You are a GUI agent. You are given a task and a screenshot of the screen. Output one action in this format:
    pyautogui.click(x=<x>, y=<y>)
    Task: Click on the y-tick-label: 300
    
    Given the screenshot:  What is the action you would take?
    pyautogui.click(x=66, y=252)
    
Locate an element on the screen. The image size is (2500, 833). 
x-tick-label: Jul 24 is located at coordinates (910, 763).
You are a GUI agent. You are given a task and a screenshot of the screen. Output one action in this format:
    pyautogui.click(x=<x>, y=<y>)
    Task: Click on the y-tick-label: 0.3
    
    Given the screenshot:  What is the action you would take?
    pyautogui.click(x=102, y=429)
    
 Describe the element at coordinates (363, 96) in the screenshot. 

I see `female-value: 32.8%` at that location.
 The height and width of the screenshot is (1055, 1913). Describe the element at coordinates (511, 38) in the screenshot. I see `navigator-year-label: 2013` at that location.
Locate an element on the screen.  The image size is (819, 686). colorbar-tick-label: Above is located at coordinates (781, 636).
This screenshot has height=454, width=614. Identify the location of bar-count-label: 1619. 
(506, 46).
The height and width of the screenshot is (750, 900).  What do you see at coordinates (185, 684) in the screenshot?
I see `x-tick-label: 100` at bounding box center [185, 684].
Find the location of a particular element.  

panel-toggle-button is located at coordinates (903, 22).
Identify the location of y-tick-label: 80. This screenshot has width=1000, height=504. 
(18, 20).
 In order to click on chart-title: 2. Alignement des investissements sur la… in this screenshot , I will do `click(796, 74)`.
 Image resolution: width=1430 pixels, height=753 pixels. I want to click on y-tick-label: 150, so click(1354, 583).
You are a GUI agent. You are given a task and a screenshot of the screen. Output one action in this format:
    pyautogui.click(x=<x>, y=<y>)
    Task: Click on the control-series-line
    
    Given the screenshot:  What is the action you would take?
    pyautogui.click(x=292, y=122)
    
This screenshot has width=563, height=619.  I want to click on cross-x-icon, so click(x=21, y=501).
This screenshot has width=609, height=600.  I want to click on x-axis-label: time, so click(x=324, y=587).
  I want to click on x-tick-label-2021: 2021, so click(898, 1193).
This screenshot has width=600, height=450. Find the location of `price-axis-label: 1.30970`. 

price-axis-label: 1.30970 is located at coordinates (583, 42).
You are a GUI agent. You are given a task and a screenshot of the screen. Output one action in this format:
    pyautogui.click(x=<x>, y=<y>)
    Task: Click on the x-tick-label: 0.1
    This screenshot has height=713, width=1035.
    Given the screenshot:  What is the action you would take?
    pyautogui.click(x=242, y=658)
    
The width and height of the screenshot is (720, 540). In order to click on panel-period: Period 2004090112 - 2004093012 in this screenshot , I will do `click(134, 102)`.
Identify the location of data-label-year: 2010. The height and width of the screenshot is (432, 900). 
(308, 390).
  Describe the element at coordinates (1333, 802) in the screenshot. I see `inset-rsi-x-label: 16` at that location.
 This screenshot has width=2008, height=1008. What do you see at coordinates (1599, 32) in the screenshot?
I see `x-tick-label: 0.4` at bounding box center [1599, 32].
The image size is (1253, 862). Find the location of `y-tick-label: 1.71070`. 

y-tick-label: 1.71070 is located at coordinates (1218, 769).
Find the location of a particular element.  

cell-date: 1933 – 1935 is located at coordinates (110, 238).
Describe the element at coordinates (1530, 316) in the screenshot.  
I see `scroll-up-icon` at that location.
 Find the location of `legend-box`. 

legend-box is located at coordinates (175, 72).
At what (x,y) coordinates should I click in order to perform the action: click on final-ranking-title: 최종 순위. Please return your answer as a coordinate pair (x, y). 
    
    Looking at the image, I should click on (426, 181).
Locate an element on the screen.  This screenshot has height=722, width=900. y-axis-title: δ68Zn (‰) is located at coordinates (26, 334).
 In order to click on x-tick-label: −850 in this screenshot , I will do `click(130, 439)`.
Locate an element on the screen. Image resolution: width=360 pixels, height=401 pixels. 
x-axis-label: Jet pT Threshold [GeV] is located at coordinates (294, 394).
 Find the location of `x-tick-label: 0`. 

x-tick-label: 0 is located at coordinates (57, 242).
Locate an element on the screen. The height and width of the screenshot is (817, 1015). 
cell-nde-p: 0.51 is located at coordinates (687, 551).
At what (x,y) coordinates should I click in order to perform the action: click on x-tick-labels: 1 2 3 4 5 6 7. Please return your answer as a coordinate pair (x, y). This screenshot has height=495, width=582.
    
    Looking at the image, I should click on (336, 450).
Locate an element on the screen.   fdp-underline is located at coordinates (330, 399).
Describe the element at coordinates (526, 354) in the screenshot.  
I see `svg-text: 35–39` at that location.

**Task statement**
Render each line of the listing above as a numbered list, leaving out any blank lines.

**Task answer**
1. You are a GUI agent. You are given a task and a screenshot of the screen. Output one action in this format:
2.     pyautogui.click(x=<x>, y=<y>)
3.     Task: Click on the y-tick-label: 300
4.     Given the screenshot:  What is the action you would take?
5.     pyautogui.click(x=66, y=252)
6. Locate an element on the screen. The image size is (2500, 833). 
7. x-tick-label: Jul 24 is located at coordinates (910, 763).
8. You are a GUI agent. You are given a task and a screenshot of the screen. Output one action in this format:
9.     pyautogui.click(x=<x>, y=<y>)
10.     Task: Click on the y-tick-label: 0.3
11.     Given the screenshot:  What is the action you would take?
12.     pyautogui.click(x=102, y=429)
13.  Describe the element at coordinates (363, 96) in the screenshot. 
14. I see `female-value: 32.8%` at that location.
15.  The height and width of the screenshot is (1055, 1913). Describe the element at coordinates (511, 38) in the screenshot. I see `navigator-year-label: 2013` at that location.
16. Locate an element on the screen.  The image size is (819, 686). colorbar-tick-label: Above is located at coordinates (781, 636).
17. This screenshot has height=454, width=614. Identify the location of bar-count-label: 1619. 
18. (506, 46).
19. The height and width of the screenshot is (750, 900).  What do you see at coordinates (185, 684) in the screenshot?
20. I see `x-tick-label: 100` at bounding box center [185, 684].
21. Find the location of a particular element.  
22. panel-toggle-button is located at coordinates (903, 22).
23. Identify the location of y-tick-label: 80. This screenshot has width=1000, height=504. 
24. (18, 20).
25.  In order to click on chart-title: 2. Alignement des investissements sur la… in this screenshot , I will do `click(796, 74)`.
26.  Image resolution: width=1430 pixels, height=753 pixels. I want to click on y-tick-label: 150, so click(1354, 583).
27. You are a GUI agent. You are given a task and a screenshot of the screen. Output one action in this format:
28.     pyautogui.click(x=<x>, y=<y>)
29.     Task: Click on the control-series-line
30.     Given the screenshot:  What is the action you would take?
31.     pyautogui.click(x=292, y=122)
32. This screenshot has width=563, height=619.  I want to click on cross-x-icon, so click(x=21, y=501).
33. This screenshot has width=609, height=600.  I want to click on x-axis-label: time, so click(x=324, y=587).
34.   I want to click on x-tick-label-2021: 2021, so click(898, 1193).
35. This screenshot has width=600, height=450. Find the location of `price-axis-label: 1.30970`. 
36. price-axis-label: 1.30970 is located at coordinates (583, 42).
37. You are a GUI agent. You are given a task and a screenshot of the screen. Output one action in this format:
38.     pyautogui.click(x=<x>, y=<y>)
39.     Task: Click on the x-tick-label: 0.1
40.     This screenshot has height=713, width=1035.
41.     Given the screenshot:  What is the action you would take?
42.     pyautogui.click(x=242, y=658)
43. The width and height of the screenshot is (720, 540). In order to click on panel-period: Period 2004090112 - 2004093012 in this screenshot , I will do `click(134, 102)`.
44. Identify the location of data-label-year: 2010. The height and width of the screenshot is (432, 900). 
45. (308, 390).
46.   Describe the element at coordinates (1333, 802) in the screenshot. I see `inset-rsi-x-label: 16` at that location.
47.  This screenshot has width=2008, height=1008. What do you see at coordinates (1599, 32) in the screenshot?
48. I see `x-tick-label: 0.4` at bounding box center [1599, 32].
49. The image size is (1253, 862). Find the location of `y-tick-label: 1.71070`. 
50. y-tick-label: 1.71070 is located at coordinates (1218, 769).
51. Find the location of a particular element.  
52. cell-date: 1933 – 1935 is located at coordinates (110, 238).
53. Describe the element at coordinates (1530, 316) in the screenshot.  
54. I see `scroll-up-icon` at that location.
55.  Find the location of `legend-box`. 
56. legend-box is located at coordinates (175, 72).
57. At what (x,y) coordinates should I click in order to perform the action: click on final-ranking-title: 최종 순위. Please return your answer as a coordinate pair (x, y). 
58.     Looking at the image, I should click on (426, 181).
59. Locate an element on the screen.  This screenshot has height=722, width=900. y-axis-title: δ68Zn (‰) is located at coordinates (26, 334).
60.  In order to click on x-tick-label: −850 in this screenshot , I will do `click(130, 439)`.
61. Locate an element on the screen. Image resolution: width=360 pixels, height=401 pixels. 
62. x-axis-label: Jet pT Threshold [GeV] is located at coordinates (294, 394).
63.  Find the location of `x-tick-label: 0`. 
64. x-tick-label: 0 is located at coordinates (57, 242).
65. Locate an element on the screen. The height and width of the screenshot is (817, 1015). 
66. cell-nde-p: 0.51 is located at coordinates (687, 551).
67. At what (x,y) coordinates should I click in order to perform the action: click on x-tick-labels: 1 2 3 4 5 6 7. Please return your answer as a coordinate pair (x, y). This screenshot has height=495, width=582.
68.     Looking at the image, I should click on (336, 450).
69. Locate an element on the screen.   fdp-underline is located at coordinates (330, 399).
70. Describe the element at coordinates (526, 354) in the screenshot.  
71. I see `svg-text: 35–39` at that location.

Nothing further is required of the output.